PROBLEM STATEMENT ->
Look through the data below, and copy each line that carries the word "computer".

[Stored data entries]

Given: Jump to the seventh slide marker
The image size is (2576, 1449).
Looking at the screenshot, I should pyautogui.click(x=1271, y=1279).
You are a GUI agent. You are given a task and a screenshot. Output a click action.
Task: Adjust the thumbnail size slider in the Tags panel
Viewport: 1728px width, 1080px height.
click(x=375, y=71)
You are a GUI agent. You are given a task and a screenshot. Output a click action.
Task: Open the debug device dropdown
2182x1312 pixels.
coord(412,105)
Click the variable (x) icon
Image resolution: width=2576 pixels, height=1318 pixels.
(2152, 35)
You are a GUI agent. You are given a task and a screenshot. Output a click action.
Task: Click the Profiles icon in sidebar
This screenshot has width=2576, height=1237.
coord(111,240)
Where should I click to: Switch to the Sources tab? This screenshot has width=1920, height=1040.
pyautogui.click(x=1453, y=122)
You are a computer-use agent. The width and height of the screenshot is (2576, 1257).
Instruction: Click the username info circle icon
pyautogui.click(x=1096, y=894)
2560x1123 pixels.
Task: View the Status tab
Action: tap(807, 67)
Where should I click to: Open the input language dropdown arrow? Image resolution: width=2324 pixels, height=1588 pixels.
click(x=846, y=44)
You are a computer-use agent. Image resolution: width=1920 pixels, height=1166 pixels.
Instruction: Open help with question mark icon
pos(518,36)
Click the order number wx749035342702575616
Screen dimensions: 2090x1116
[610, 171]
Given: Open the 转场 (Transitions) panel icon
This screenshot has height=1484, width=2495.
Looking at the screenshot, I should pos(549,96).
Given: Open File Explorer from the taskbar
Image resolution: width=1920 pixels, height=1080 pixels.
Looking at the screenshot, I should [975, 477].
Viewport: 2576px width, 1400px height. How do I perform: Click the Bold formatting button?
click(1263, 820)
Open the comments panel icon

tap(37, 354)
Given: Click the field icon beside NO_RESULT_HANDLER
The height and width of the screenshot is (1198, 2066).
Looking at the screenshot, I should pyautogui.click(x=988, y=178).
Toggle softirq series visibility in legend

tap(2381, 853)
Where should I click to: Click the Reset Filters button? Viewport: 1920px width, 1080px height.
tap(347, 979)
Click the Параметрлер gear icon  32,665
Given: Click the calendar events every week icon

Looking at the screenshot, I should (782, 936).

RESPONSE BOX ->
You are a computer-use agent. The width and height of the screenshot is (2576, 1257).
You are a computer-use agent. Image resolution: width=1920 pixels, height=1166 pixels.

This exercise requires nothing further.